If a supply chain contract does not contain a force majeure clause, then – not surprisingly – supply chain disputes become even more likely. In the West Coast Ports situation, economists tell us that the financial impact to U.S. companies has been very high, and that we are not even remotely done feeling those costs. In short, we fully expect litigation here. Many companies and their senior management will not be able to bear the unexpected increased costs.
If there is litigation, who wins?
Buyers will tell you that suppliers bear the obligation and the cost, no matter how high, of getting products to buyers. But, for U.S. supply chain contracts, this probably is not correct. Even if a supply chain contract does not contain a force majeure clause that excuses performance in the event of disaster or hardship, the UCC provides relief to suppliers in some circumstances.

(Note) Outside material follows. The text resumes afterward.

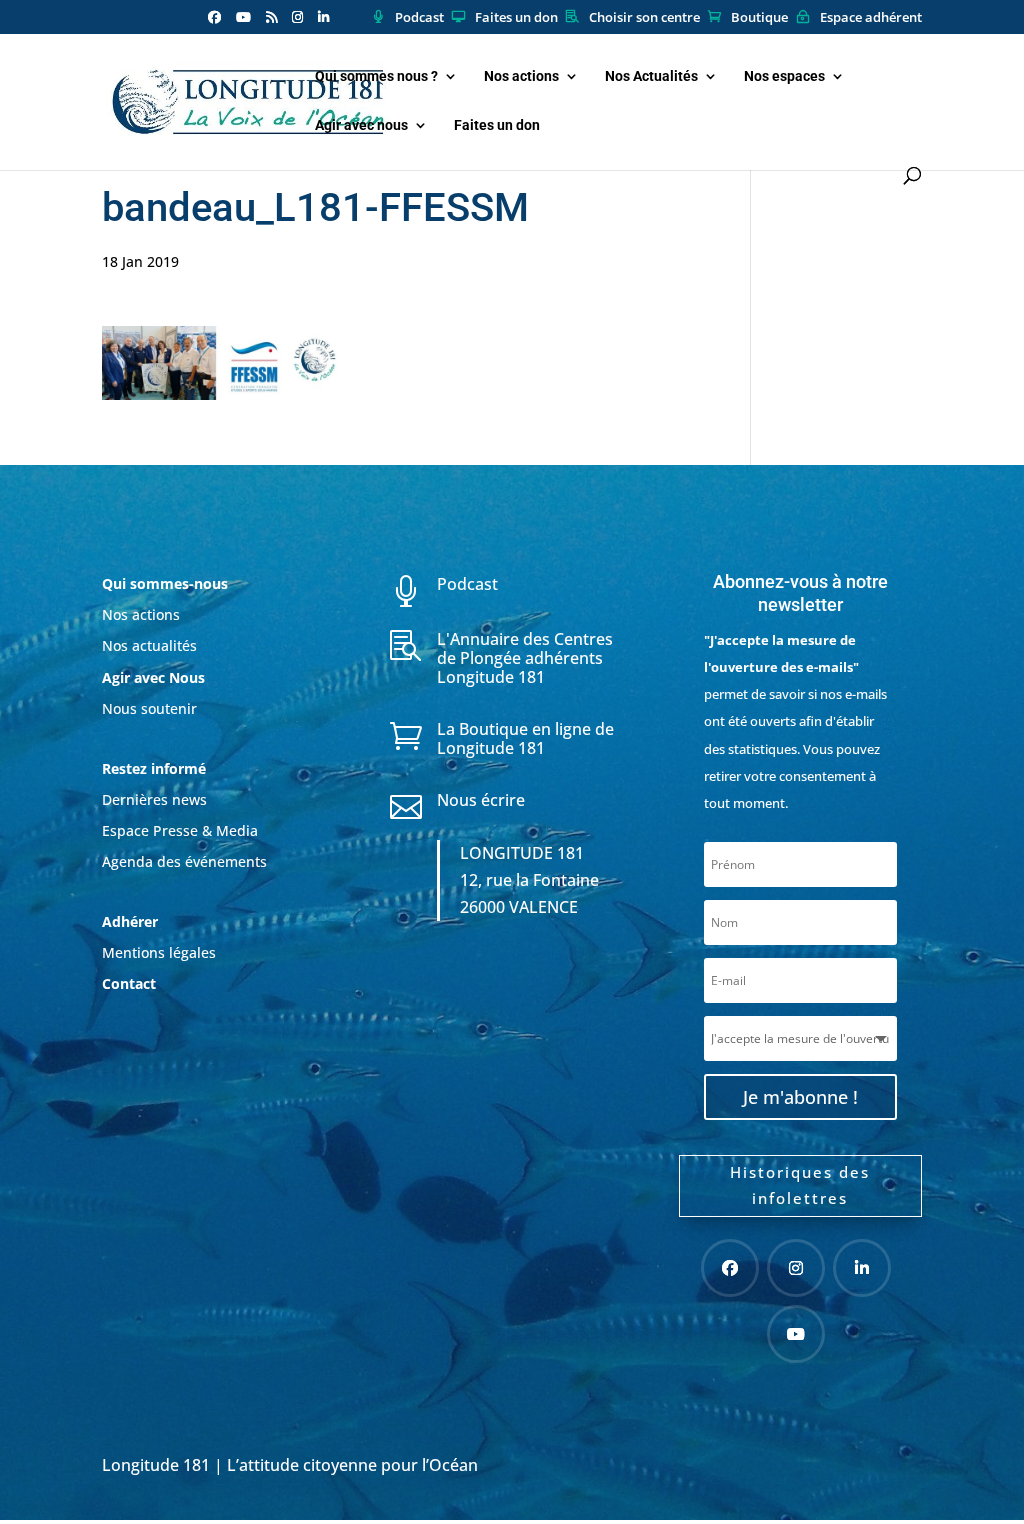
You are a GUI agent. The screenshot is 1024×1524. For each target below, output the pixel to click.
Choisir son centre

UCC 2-615, which bears the catchy title, “Excuse by Failure of Presupposed Conditions,” states that unless a supplier has “assumed a greater obligation” by contract, its performance is excused if performance has been made “impracticable” by the “occurrence of a contingency the non-occurrence of which was a basic assumption on which the contract was made.” Comment 4 to this provision clarifies that “[i]ncreased cost alone does not excuse performance” under this section, “because that is exactly the type of business risk which business contracts made at fixed prices are intended to cover.” U.S. courts have not, however, interpreted this provision consistently, and sometimes do excuse supplier performance because of increased costs.
In the force majeure case that we discussed last week, Melford Olsen Honey, Inc. v. Adee, 452 F.3d 956 (8th Cir. 2006), the court analyzed both the force majeure clause contained in the parties’ supply chain contract and UCC 2-615. (This itself is unusual. Most courts believe that a force majeure clause supplants any UCC 2-615 analysis.) In a short discussion, the court upheld the jury’s finding that UCC 2-615 did not excuse the supplier’s obligation to deliver honey, notwithstanding a draught. Again, the supplier had not made a sufficient showing of the degree to which the draught negatively impacted his business or made performance impracticable.
So what does this mean for West Coast Ports disputes? Unfortunately, as a general matter, it is almost impossible to say. Buyers will no doubt argue that the increased logistics costs, and suppliers’ difficulty in getting goods into and out of the U.S., is merely a financial issue that can be resolved by making other transportation arrangements, albeit at greater cost. Suppliers will no doubt counter that the congestion at the West Coast Ports is a “contingency which has made performance impracticable” under UCC 2-615. It will fall to the individual facts and circumstances in each case to determine who is right.
Which leads us to our main point. Relying on UCC 2-615 in times of trouble is rolling the dice. Including a tailored and thoughtful force majeure clause to allocate responsibility in disaster conditions is the best practice in supply chains. Force majeure clauses should not, by the way, necessarily be identical in all supply chain contracts. Each buyer-supplier relationship has unique dangers and contingencies, and (for critical supply chain relationships, at least) will require individual consideration.